St. Elijah Church

St. Elijah's Church is the most ancient religious building in Orsha. According to legend, the wooden church of St. Elijah the Prophet was built in Orsha around 1460 at the behest of the king and Grand Duke Casimir IV (son of Sophia Drutskaya-Golshanskaya) in memory of the salvation of his wife Elizabeth.

Bathing on the day of the Prophet Elijah, she almost drowned.

Church canons prescribe the construction of churches on the highest and most beautiful place, so St. Elias Church was placed opposite the castle on the left bank of the Dnieper. The building was wooden and soon burned down. Already in 1505, a new wooden church was built in its place by Princess Sofya Yurievna. According to legend, in 1706, during the Northern War, the Russian Tsar Peter I prayed in the Ilyinsky Church for the granting of victory over the Swedes. In 1880, on the site of an ancient dilapidated building, a new, already stone church of Elijah the Prophet was erected.

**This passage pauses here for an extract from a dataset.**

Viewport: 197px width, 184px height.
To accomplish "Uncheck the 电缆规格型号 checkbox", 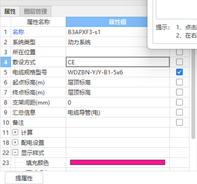I will 179,72.
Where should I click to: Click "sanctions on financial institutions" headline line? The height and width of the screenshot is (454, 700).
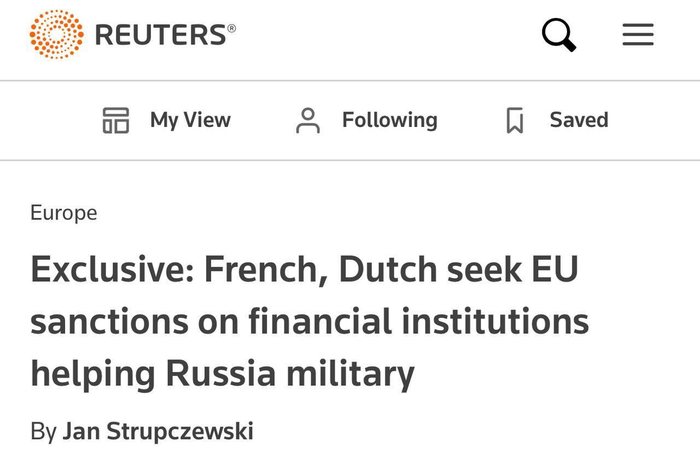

The church building, an architectural monument of the pseudo-Russian style, has a cross-domed composition and consists of the main volume, the porch-bell tower, the Babinets (refectory) and the five-sided apse with two side sacristies attached to it. The main volume of the church is covered with a hemispherical dome and completed with a large onion head. The same heads, only smaller, have a bell tower and a five-sided apse. The entrance to the temple is highlighted by a characteristic for Russian temple architecture of the 17th century. 4-column locker, completed with a domed tent.

The walls of the main volume are cut through with beautiful three-arched windows. The facade of the building is richly decorated with a variety of architectural elements, painted in white and blue tones, which gives it a special expressiveness, lightness and beauty.